DIRECTIONS
Gather from the listing below each line that includes the word "agent", and copy it.

WORKING DATA
********************

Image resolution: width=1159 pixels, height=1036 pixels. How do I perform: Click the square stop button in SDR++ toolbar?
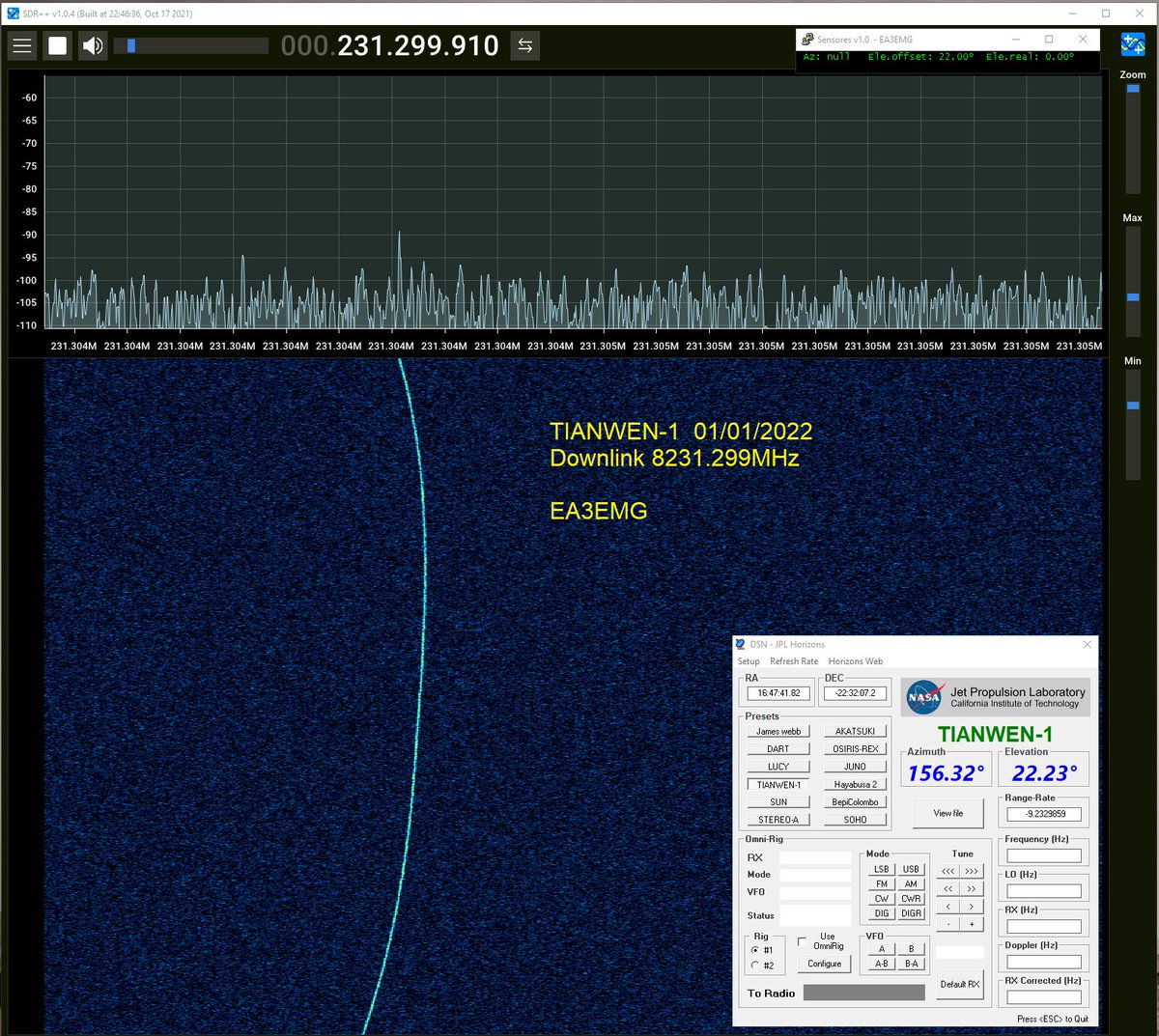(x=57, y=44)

********************

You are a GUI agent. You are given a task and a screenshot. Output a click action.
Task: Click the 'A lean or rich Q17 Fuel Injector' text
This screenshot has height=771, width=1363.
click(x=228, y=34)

********************

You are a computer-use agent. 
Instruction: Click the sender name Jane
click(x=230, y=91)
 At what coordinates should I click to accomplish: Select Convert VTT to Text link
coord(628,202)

********************

RESULT OF THIS EXERCISE
You are a GUI agent. You are given a task and a screenshot. Output a click action.
You are a computer-use agent. 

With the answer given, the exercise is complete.